Publications
11 Oct 2011
FINRA lacks authority to bring court actions to collect disciplinary fines
Securities Litigation Alert
Rajiv Dharnidharka
In a ruling in a case of first impression, the Second Circuit Court of Appeals has found that the Financial Industry Regulatory Authority, Inc. (FINRA) lacks authority to bring court actions to collect disciplinary fines, reversing a decision of the United States District Court for the Southern District of New York. Fiero v. Financial Industry Regulatory Authority, Inc., Nos. 09-1556-cv, 09-1863-cv (2nd Cir. Oct. 5, 2011).

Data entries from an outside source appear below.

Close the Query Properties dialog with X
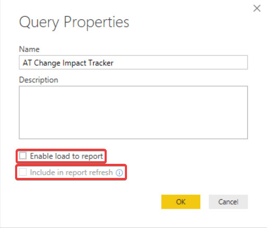This screenshot has width=267, height=228. (257, 8)
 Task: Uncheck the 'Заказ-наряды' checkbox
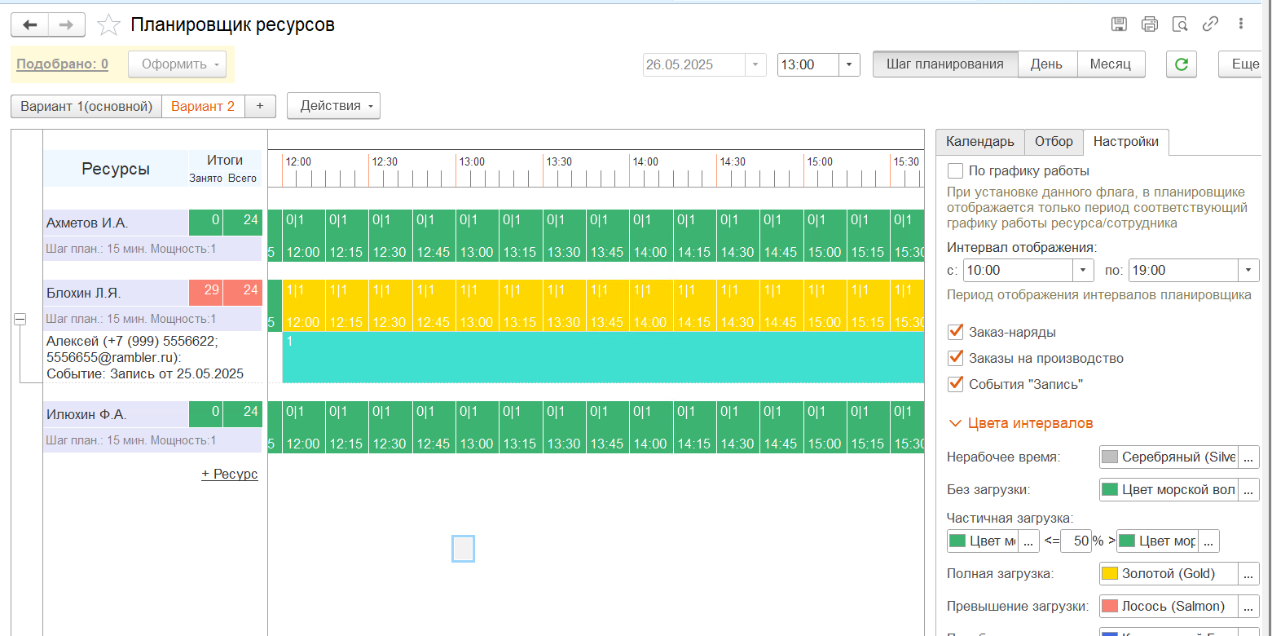pos(955,332)
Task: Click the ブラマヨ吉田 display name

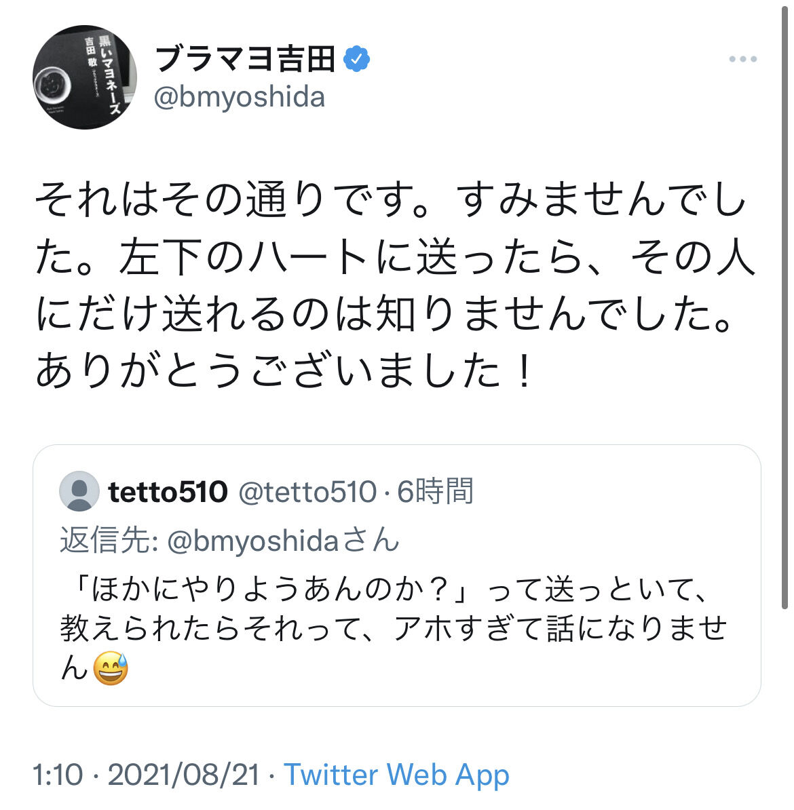Action: point(246,60)
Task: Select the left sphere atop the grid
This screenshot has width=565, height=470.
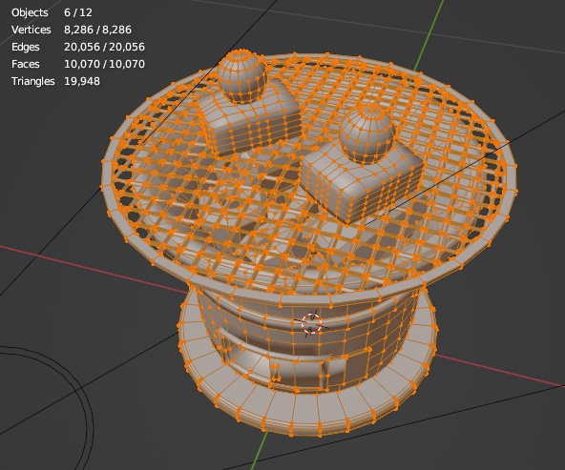Action: [x=242, y=76]
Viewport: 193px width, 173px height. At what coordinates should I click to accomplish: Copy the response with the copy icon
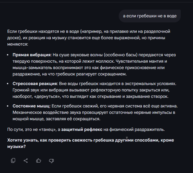click(x=13, y=160)
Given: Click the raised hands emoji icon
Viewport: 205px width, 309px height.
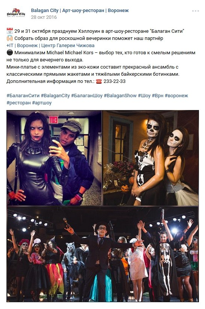Looking at the screenshot, I should (10, 38).
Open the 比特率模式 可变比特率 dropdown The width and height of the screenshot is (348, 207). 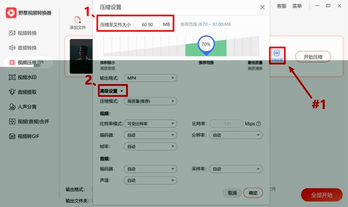click(150, 124)
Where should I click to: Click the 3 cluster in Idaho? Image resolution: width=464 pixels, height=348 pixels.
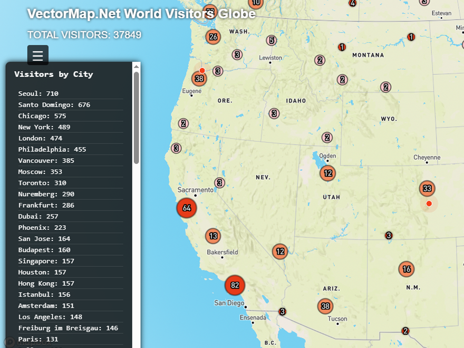coord(274,113)
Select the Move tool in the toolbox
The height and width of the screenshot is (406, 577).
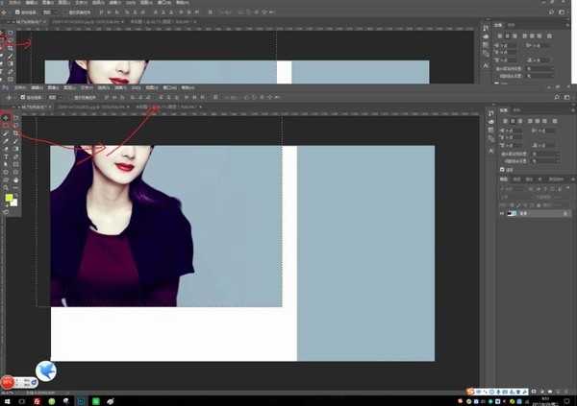(x=6, y=117)
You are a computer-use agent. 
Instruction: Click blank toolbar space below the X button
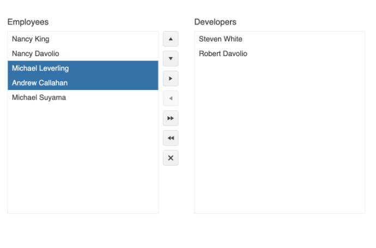pos(171,191)
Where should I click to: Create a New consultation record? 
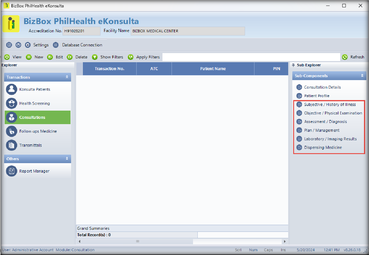coord(38,57)
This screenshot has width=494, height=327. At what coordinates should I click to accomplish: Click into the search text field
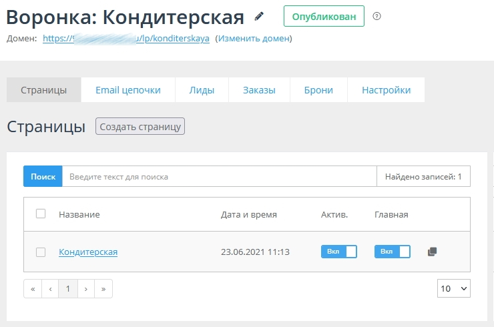[x=219, y=177]
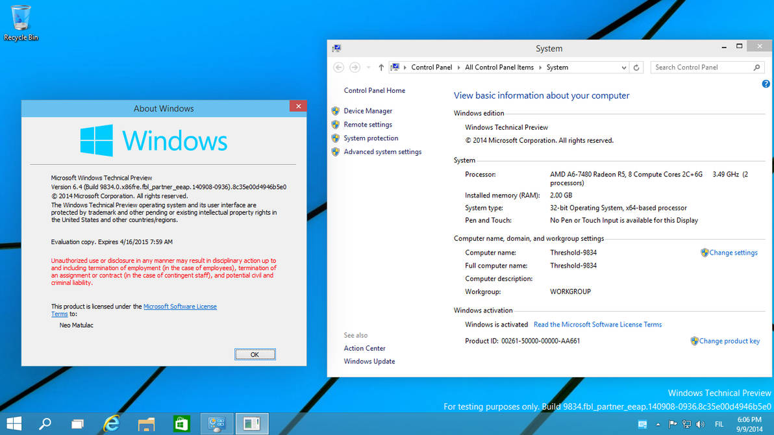Click the network status icon in tray

[x=686, y=425]
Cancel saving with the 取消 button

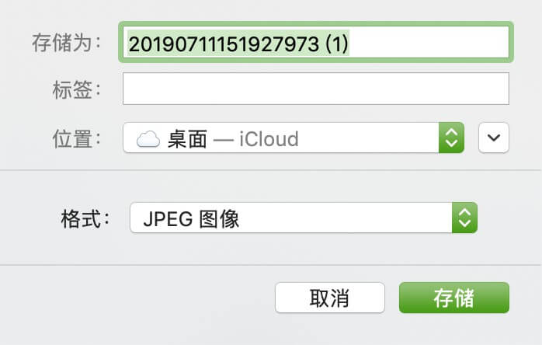pos(330,298)
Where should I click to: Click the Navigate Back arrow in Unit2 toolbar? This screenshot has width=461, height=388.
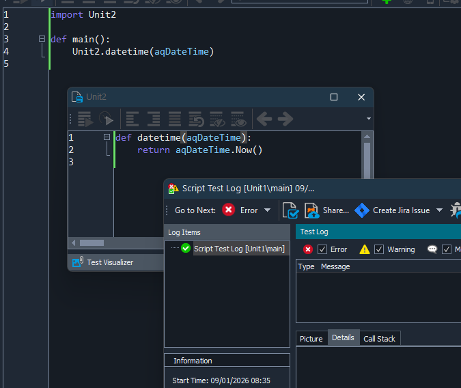pos(264,119)
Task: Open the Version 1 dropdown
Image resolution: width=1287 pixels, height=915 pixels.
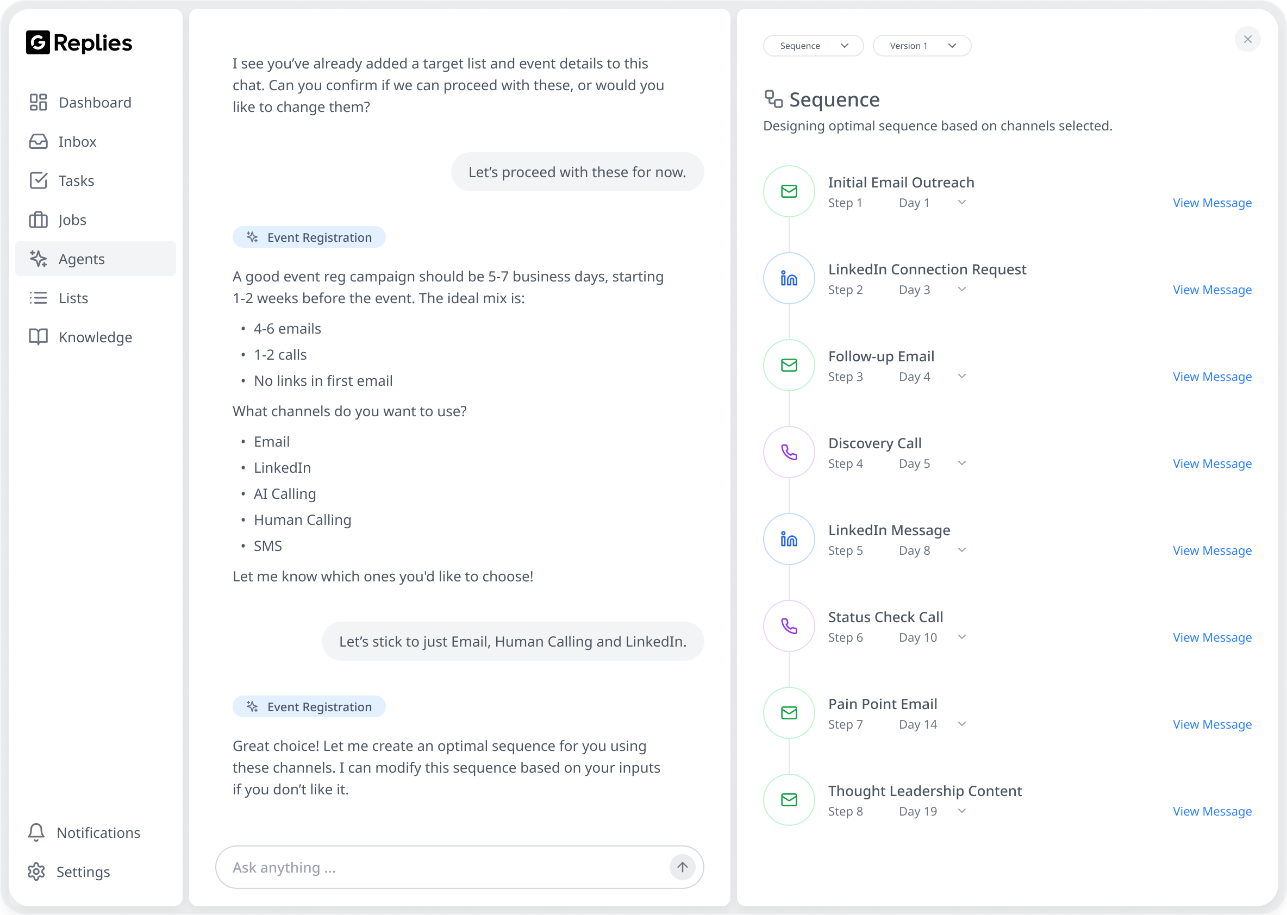Action: [922, 46]
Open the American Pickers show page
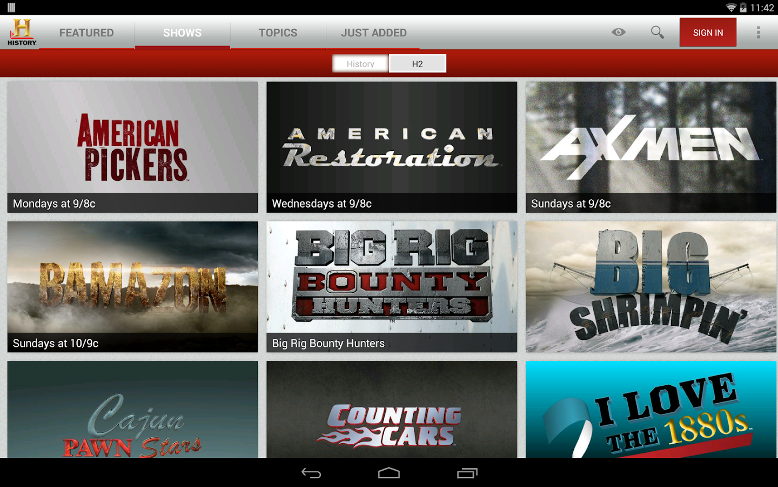The height and width of the screenshot is (487, 778). [x=132, y=147]
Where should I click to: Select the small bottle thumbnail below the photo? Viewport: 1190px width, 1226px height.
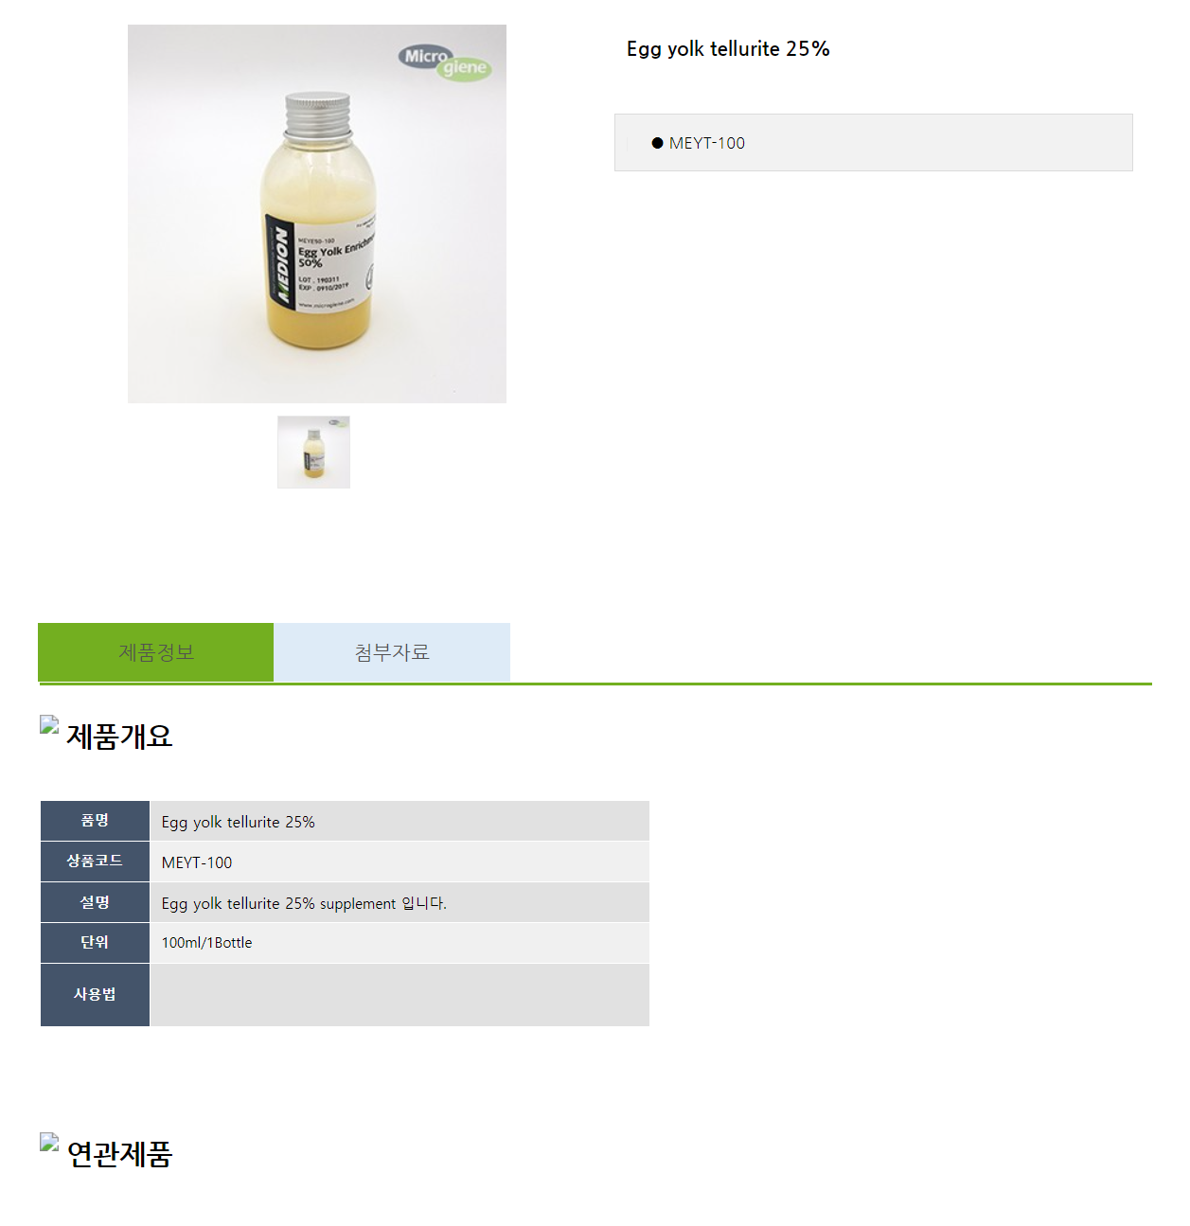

Early this month, the Second Circuit found that while FINRA can discipline member companies and even expel companies from membership in FINRA, Congress gave only the Securities and Exchange Commission, not FINRA, the authority to seek judicial enforcement of penalties. As a practical matter, because all securities firms dealing with the public must be members of FINRA, FINRA can still bar securities firms from practicing, but it cannot enforce its monetary penalties in court.
The court rejected FINRA’s argument that it had the implicit authority to enforce penalties in federal court. The court also found that FINRA's predecessor (NASD) had not properly promulgated under the Exchange Act a rule for enforcement of penalties in federal court – NASD’s 1990 Notice of Filing and Immediate Effectiveness of Proposed Rule Change Relating to the Collection of Fines and Costs in Disciplinary Proceedings – which FINRA claimed was a "house-keeping" rule exempt from the notice and comment and SEC approval requirements of Section 19(b) of the Exchange Act.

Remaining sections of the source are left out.